Because of this, the cache isn’t large enough to have the next instruction available when the program asks to skip ahead 1000 steps.
“In these cases, the request for an instruction has to go down the layers of memory to RAM or, in the worst case, the disk, causing the processor to stall,” Brown says.
These critical moments where the next needed instruction isn’t available in the cache are the focus of Brown’s project. The program wastes time pulling information from RAM that adds up over time.
“What we’re hoping to do is insert these special types of instructions that say: you might need instruction 13 in the near future, so start getting it from memory now so the wait is already over when you have to execute.”
These special commands are called pre-fetching instructions, and they have the potential to greatly speed up applications that put them to use. Their placement is determined by two pieces of output from the original application: the missed instructions themselves, and the branch history of the executable. This history allows Brown to reconstruct the path taken by the application and identify where it was in its execution when each miss occured. With this info and the latencies of the cache or RAM being used, he can then calculate how many instructions ahead the pre-fetch would need to be to effectively eliminate the processor’s waiting time.
This solution is especially effective in low-level or commonly-run applications, where the benefits of time saved can accumulate with repeated use.
“We’re targeting applications that run in data centers,” Brown says, “so they’re running almost all the time.”

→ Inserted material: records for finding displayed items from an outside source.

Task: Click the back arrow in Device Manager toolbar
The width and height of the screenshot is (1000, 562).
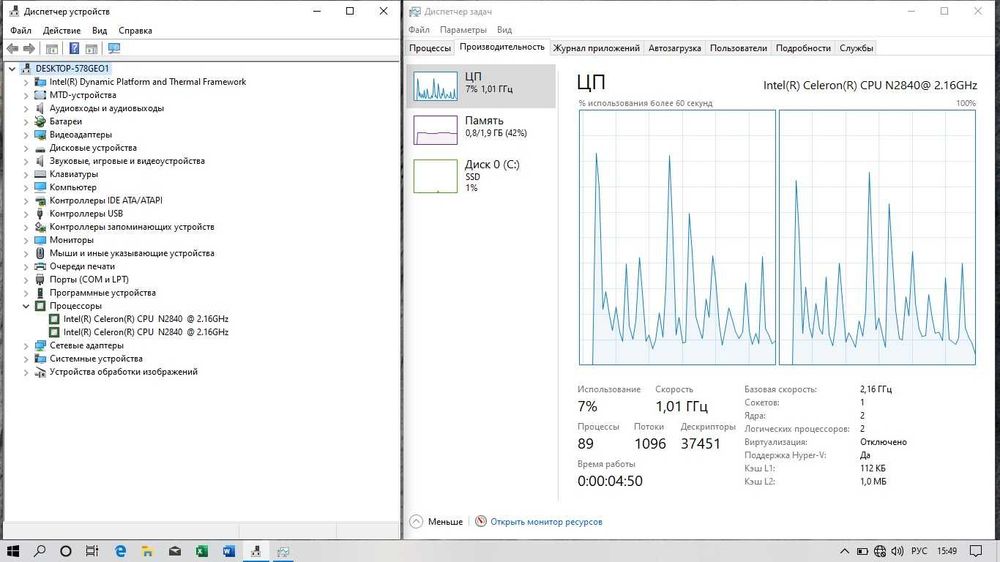Action: click(13, 48)
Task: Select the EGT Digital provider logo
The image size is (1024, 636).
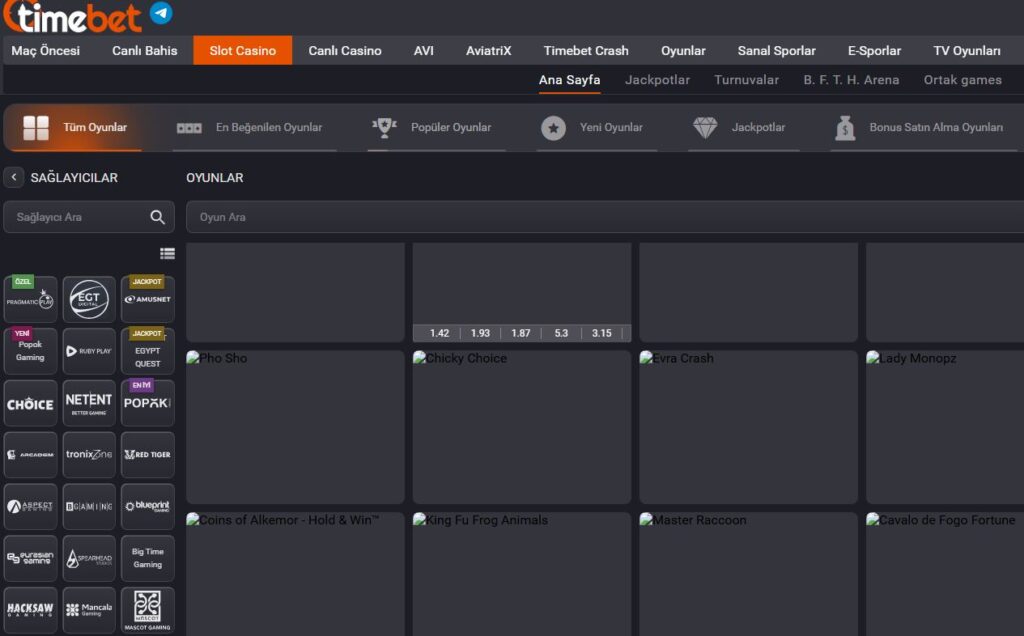Action: [x=89, y=299]
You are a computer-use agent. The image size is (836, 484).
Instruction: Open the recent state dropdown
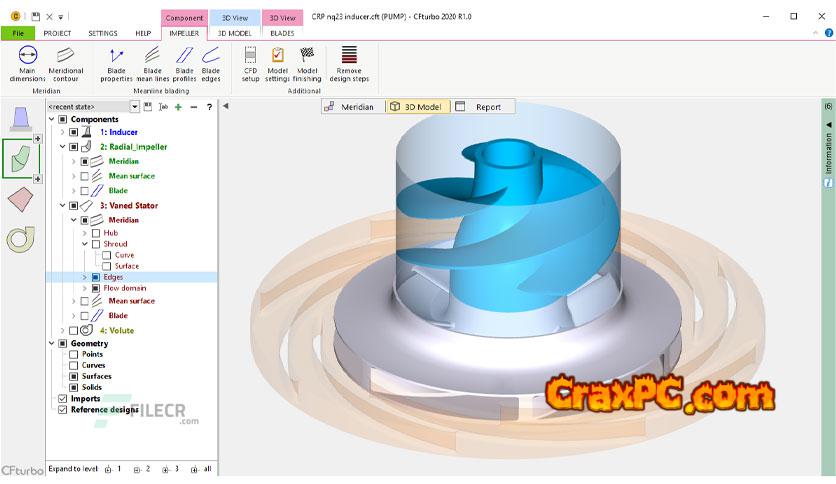[x=135, y=106]
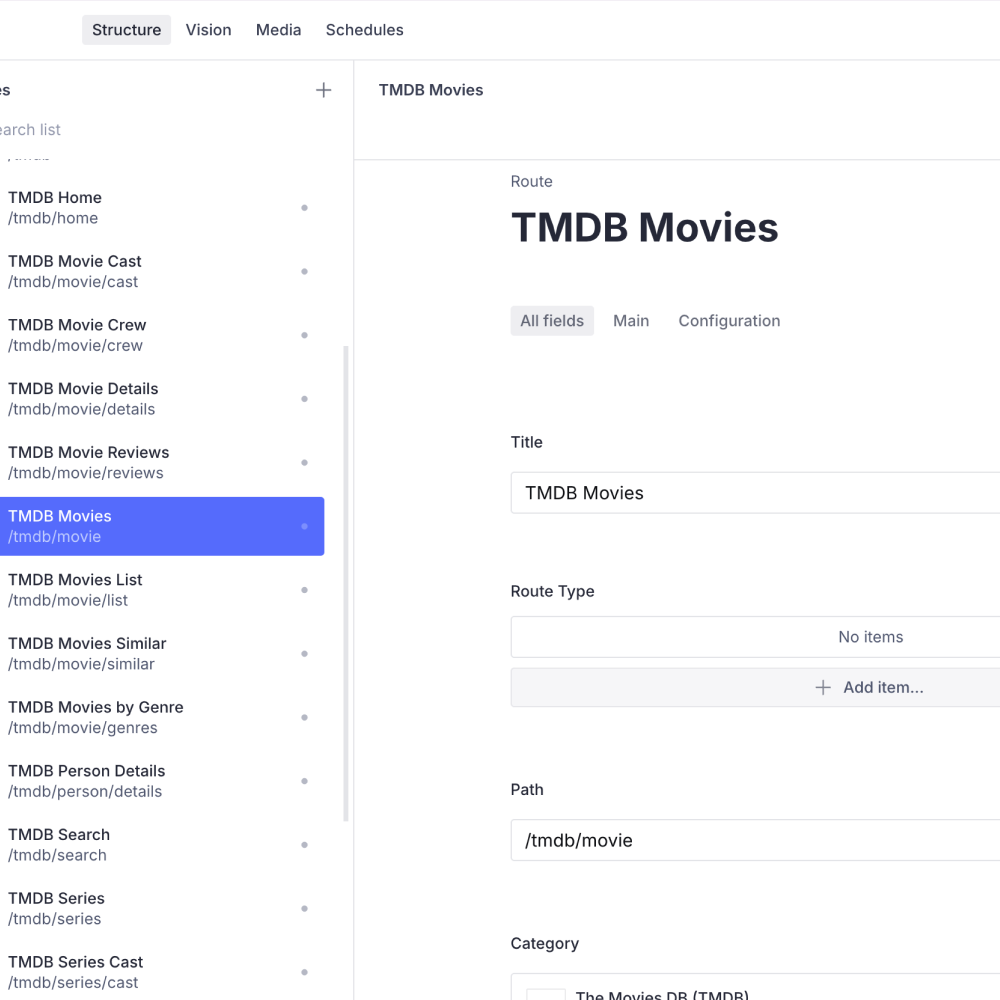Screen dimensions: 1000x1000
Task: Click the Add item plus icon under Route Type
Action: (x=822, y=687)
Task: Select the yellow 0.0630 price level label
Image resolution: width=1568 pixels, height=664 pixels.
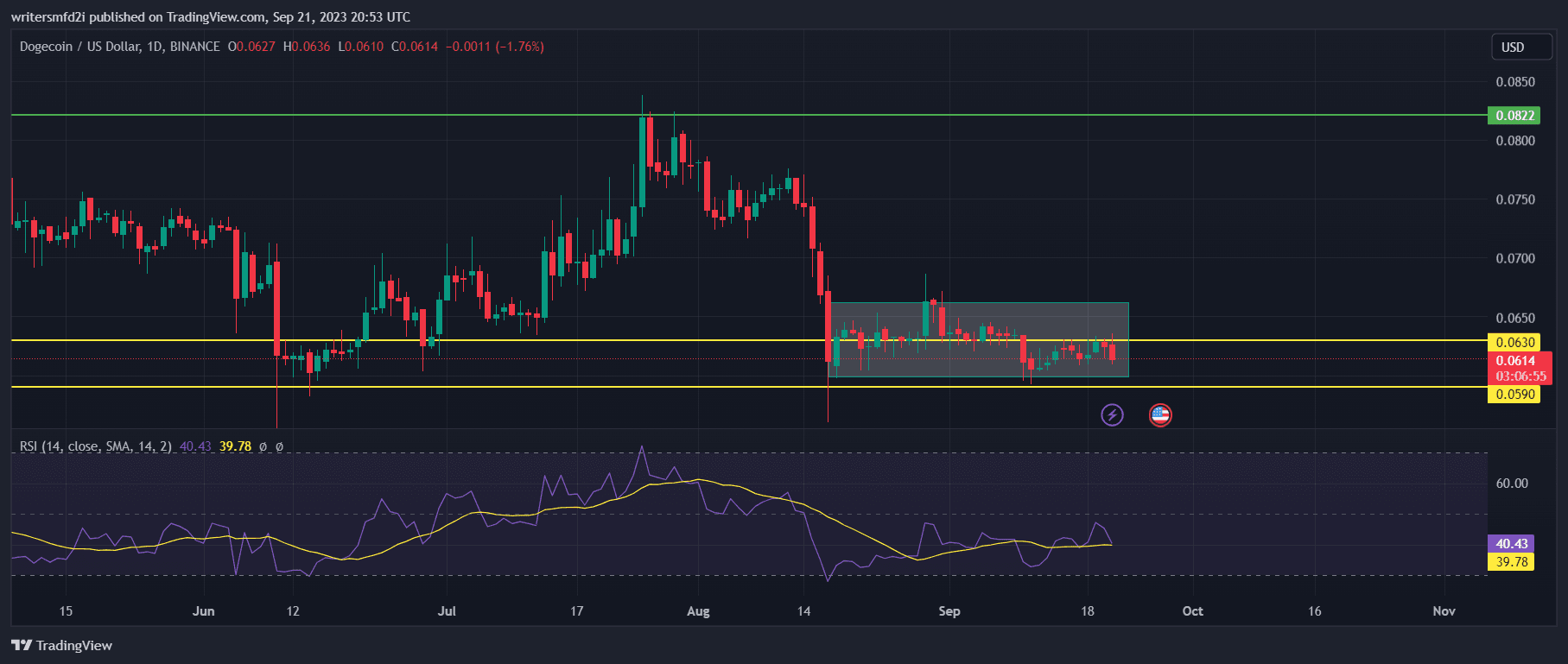Action: [x=1514, y=343]
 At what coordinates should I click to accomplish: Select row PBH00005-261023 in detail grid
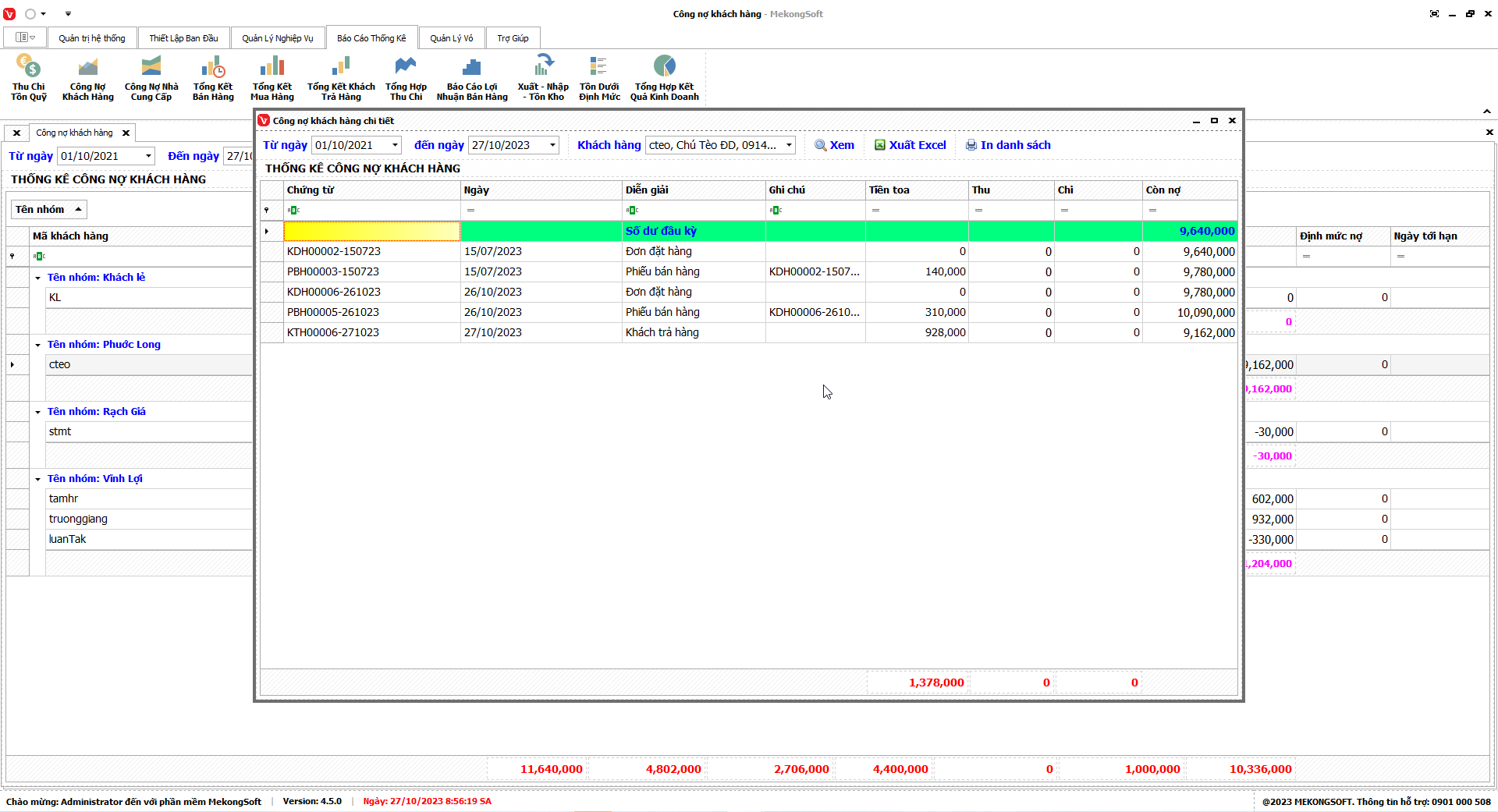[x=333, y=312]
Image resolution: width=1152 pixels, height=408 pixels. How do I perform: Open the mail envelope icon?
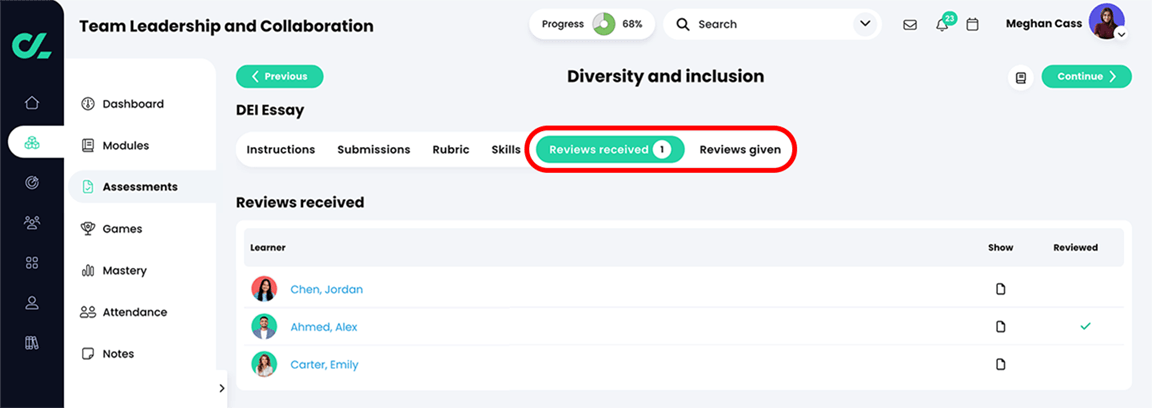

Data center applications represent massive numbers of instructions, so much so that the effectiveness of caches is limited on these programs.
“Combine that with decent input control flow, and the software might be able to give some insight and say that 90% of the time when you see instruction X, instruction Y is coming 10 steps later,” Brown explains, “so you can pre-fetch it every time.”
Brown and his collaborators submitted an extended abstract for the ACM competition and plan to continue the work. They produced an early demonstration of the technique’s effectiveness with a small benchmark experiment, and found that they were able to increase performance by 0.43% after inserting only 2 of these prefetch instructions. Another metric they measured was Misses Per Kilo Instruction (MPKI), or how many instructions were not in the cache per 1,000 instructions. He was able to decrease this number by 13.5% with the same 2 prefetching instructions.
Brown worked on this project, titled “Profile-Guided Instruction Prefetching to Reduce Front-End Stalls of Datacenter Applications,” with assistance from CSE PhD student Tanvir Ahmed Khan and Prof. Baris Kasikci.